[Stored entries]
——————————
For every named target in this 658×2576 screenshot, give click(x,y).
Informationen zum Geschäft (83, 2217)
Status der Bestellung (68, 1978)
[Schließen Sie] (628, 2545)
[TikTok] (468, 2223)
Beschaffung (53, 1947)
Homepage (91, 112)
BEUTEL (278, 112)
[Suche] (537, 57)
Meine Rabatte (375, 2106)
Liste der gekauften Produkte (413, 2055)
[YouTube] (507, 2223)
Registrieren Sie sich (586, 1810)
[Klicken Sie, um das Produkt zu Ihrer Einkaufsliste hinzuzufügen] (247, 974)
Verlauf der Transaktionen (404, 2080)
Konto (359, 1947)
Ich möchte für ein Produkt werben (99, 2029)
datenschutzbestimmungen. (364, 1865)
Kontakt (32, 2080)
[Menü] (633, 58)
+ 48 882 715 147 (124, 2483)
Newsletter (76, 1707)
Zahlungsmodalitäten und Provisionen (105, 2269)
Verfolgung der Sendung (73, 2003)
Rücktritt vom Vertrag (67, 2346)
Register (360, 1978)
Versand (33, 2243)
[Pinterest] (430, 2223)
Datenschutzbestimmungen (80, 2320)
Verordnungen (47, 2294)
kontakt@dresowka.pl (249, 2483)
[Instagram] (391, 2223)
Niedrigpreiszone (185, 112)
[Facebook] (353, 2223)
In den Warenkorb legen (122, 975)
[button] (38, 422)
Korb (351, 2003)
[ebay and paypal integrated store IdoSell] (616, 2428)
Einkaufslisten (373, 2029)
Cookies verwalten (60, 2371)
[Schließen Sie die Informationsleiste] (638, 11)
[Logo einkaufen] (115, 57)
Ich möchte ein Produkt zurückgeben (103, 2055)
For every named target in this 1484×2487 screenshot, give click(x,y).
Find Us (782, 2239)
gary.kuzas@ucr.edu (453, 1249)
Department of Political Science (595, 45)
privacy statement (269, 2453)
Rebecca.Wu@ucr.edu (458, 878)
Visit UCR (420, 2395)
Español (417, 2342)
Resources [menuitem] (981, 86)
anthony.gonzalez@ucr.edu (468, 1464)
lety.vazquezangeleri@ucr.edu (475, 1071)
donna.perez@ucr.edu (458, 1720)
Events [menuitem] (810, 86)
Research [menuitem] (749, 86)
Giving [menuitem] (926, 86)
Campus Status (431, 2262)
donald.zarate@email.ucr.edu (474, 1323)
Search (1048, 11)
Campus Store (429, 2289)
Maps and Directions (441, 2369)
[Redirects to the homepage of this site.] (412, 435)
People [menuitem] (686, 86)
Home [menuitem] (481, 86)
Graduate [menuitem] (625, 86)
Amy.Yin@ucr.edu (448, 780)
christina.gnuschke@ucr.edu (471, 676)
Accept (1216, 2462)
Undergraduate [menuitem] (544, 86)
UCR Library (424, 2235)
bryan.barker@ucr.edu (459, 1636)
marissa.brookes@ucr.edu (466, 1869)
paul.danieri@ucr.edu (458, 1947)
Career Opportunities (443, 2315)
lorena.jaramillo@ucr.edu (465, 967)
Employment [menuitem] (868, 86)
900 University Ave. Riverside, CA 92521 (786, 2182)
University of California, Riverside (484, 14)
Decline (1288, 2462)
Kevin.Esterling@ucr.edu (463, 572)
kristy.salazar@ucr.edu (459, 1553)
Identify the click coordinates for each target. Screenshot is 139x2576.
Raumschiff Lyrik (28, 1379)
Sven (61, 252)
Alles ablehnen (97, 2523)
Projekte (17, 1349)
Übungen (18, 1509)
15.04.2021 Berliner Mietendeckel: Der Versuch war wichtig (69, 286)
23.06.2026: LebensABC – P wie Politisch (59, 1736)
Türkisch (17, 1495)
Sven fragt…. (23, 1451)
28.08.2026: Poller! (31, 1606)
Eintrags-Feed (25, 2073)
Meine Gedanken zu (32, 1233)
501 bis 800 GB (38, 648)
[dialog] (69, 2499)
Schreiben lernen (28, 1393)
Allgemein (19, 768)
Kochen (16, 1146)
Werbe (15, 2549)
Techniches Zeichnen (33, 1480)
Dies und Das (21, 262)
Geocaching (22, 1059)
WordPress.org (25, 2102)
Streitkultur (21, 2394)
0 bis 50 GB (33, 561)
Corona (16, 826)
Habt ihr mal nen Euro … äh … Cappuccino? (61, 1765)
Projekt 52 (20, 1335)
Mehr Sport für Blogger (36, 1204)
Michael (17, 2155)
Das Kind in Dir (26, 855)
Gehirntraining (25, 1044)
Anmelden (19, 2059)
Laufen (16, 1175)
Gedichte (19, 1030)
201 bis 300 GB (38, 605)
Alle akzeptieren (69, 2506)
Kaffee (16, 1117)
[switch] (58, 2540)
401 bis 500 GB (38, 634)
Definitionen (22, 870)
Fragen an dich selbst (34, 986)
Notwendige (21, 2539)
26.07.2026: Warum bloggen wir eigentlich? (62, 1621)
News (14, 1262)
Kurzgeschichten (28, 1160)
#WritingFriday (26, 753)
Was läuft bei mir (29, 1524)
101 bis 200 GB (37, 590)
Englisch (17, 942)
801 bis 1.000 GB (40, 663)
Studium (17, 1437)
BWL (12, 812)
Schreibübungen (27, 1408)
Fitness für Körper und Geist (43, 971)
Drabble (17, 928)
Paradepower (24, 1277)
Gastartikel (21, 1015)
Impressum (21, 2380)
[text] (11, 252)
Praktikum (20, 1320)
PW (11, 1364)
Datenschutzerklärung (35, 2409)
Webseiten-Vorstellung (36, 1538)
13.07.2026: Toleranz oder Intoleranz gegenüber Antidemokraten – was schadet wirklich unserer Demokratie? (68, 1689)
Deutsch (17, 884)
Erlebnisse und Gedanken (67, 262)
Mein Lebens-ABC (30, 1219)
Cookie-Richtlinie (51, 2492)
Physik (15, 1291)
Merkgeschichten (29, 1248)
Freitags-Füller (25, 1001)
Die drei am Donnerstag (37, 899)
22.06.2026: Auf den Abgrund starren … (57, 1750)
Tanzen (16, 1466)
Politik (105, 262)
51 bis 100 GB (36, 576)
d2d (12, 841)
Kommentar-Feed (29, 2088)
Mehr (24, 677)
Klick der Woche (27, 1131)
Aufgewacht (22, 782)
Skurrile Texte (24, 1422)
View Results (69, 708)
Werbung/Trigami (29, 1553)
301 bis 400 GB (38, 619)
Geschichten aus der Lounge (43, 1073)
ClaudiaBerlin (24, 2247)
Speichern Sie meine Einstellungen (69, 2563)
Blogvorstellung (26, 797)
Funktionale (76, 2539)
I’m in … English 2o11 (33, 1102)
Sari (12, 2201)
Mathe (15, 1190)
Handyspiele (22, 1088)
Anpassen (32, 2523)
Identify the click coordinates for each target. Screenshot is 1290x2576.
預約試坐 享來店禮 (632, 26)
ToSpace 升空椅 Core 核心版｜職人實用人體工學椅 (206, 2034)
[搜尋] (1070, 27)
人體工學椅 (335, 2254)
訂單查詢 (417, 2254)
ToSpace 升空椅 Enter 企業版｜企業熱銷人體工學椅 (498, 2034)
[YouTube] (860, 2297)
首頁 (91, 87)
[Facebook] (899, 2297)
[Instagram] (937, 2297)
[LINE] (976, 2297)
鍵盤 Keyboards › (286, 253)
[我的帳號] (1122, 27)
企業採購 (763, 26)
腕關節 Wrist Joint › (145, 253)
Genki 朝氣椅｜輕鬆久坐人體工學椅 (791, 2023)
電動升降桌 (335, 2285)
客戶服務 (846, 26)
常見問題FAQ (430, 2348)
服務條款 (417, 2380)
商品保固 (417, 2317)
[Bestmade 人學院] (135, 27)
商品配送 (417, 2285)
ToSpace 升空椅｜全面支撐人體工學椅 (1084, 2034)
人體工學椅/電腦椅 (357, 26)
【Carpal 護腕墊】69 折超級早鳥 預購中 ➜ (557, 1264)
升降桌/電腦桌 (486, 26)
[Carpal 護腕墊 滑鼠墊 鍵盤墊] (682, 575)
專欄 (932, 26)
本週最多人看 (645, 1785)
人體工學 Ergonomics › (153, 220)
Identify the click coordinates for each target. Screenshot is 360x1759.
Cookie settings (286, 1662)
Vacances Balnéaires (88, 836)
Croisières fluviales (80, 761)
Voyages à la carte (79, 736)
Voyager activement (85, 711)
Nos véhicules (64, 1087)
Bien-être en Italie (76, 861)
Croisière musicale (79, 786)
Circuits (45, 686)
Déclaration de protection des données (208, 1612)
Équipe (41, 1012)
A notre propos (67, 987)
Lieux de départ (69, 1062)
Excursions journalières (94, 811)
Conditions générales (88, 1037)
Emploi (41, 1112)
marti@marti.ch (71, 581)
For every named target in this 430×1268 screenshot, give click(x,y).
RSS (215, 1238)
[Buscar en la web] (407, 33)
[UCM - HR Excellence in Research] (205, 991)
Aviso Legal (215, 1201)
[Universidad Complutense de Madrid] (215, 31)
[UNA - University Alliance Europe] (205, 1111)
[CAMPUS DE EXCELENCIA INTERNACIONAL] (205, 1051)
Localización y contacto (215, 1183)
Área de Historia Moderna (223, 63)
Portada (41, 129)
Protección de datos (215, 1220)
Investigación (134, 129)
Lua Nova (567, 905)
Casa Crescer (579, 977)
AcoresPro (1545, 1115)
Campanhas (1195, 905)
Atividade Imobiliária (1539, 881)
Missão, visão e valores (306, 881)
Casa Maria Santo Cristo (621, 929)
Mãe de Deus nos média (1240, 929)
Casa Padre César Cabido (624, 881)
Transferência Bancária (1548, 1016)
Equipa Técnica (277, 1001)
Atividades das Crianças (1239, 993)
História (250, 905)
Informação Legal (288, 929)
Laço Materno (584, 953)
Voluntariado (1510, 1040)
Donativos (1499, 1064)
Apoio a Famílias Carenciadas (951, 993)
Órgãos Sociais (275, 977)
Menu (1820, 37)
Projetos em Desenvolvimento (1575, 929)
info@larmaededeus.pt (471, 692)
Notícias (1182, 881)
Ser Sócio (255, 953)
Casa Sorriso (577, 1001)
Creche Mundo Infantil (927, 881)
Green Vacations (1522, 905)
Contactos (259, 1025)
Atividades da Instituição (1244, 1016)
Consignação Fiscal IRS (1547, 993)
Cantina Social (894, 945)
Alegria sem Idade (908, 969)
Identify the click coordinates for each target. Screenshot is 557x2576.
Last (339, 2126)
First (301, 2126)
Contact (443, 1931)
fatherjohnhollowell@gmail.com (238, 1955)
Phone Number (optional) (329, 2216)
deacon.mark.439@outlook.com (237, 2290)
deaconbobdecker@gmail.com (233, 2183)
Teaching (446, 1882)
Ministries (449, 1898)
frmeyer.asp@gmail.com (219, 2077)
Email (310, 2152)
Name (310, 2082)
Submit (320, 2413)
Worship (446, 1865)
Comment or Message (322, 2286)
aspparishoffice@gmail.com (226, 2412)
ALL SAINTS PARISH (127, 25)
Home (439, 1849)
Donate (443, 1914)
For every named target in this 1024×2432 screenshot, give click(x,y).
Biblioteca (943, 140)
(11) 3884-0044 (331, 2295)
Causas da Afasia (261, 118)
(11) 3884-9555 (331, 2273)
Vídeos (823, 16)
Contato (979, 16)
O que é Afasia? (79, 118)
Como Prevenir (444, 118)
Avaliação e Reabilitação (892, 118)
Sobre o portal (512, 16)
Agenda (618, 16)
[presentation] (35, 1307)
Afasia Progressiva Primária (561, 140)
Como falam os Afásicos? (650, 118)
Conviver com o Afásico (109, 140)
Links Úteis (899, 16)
——————————
- **Goal of the exercise**:
What is needed is every line from the beginning of the data up to and including the line with "Konto (359, 1947)", given again word for word.

- **Expected answer**:
For every named target in this 658×2576 screenshot, give click(x,y).
Informationen zum Geschäft (83, 2217)
Status der Bestellung (68, 1978)
[Schließen Sie] (628, 2545)
[TikTok] (468, 2223)
Beschaffung (53, 1947)
Homepage (91, 112)
BEUTEL (278, 112)
[Suche] (537, 57)
Meine Rabatte (375, 2106)
Liste der gekauften Produkte (413, 2055)
[YouTube] (507, 2223)
Registrieren Sie sich (586, 1810)
[Klicken Sie, um das Produkt zu Ihrer Einkaufsliste hinzuzufügen] (247, 974)
Verlauf der Transaktionen (404, 2080)
Konto (359, 1947)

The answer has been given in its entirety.